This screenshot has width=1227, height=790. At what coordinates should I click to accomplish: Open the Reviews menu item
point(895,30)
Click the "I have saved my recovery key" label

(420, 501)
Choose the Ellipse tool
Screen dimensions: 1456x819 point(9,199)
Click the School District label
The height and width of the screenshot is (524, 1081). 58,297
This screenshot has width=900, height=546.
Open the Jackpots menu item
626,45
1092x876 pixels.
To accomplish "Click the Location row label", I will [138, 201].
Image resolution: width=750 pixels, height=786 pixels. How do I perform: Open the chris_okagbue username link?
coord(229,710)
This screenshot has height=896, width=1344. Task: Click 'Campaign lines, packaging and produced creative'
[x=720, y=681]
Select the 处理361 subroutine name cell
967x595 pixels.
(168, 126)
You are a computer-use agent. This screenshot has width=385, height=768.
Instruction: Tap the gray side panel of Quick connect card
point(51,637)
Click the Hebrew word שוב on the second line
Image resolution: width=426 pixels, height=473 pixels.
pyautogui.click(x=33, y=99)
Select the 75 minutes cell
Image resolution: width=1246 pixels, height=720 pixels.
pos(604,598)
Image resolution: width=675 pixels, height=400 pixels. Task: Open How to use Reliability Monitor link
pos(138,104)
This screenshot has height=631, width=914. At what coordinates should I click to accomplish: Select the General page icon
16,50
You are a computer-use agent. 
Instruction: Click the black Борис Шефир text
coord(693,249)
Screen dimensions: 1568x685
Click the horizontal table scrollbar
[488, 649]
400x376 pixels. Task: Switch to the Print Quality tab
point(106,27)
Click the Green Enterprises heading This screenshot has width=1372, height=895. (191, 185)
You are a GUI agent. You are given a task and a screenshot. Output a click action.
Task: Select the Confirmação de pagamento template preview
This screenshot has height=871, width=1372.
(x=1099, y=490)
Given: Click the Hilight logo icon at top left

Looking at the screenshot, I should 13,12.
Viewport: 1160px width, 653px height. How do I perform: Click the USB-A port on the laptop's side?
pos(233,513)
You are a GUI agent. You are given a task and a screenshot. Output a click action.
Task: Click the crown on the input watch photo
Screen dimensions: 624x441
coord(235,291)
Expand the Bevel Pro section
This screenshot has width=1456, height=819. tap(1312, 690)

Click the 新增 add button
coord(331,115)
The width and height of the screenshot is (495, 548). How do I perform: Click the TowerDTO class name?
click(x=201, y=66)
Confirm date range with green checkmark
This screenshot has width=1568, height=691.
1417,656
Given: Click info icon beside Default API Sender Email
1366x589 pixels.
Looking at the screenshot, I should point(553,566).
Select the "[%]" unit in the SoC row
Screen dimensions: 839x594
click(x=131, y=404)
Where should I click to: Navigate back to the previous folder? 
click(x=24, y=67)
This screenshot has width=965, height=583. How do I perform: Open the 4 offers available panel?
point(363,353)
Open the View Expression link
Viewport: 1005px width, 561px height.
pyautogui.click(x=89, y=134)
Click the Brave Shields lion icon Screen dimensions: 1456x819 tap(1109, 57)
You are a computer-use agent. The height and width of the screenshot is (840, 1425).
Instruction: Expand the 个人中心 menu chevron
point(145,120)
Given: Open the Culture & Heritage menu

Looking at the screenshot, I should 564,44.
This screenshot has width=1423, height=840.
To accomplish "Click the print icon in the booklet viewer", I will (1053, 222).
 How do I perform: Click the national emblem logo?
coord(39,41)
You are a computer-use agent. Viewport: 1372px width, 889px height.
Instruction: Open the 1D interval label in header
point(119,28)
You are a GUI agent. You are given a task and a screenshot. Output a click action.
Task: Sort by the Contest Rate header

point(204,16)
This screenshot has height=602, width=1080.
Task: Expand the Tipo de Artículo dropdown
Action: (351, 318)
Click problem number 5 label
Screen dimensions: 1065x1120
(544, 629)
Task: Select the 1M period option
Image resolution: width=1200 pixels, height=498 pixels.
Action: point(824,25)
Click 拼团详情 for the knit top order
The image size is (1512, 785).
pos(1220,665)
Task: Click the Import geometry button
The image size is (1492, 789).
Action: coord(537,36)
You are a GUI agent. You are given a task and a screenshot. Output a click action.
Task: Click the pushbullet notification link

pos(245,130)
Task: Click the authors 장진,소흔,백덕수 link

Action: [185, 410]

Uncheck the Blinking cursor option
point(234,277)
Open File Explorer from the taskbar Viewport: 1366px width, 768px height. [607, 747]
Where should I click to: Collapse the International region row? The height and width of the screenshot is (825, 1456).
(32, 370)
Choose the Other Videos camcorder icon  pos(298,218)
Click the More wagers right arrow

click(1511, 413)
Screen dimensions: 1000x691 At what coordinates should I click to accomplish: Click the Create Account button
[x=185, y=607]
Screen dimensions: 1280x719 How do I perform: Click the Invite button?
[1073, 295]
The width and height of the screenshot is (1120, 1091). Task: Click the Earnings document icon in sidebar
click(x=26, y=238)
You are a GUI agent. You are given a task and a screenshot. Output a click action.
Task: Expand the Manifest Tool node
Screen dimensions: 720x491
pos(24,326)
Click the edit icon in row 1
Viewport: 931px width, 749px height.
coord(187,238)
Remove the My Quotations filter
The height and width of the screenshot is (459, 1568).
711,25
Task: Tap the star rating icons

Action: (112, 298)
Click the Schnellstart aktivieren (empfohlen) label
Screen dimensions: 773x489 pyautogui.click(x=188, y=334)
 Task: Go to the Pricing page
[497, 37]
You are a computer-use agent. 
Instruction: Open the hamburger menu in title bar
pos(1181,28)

## Stated problem
From the listing above, find and copy every line that contains the word "computer".

## Solution to the exercise
You are a computer-use agent. This screenshot has width=385, height=768.
You are a computer-use agent. 
You are a computer-use agent. The height and width of the screenshot is (840, 1425).
You are a computer-use agent. Viewport: 1372px width, 889px height.
You are a computer-use agent. 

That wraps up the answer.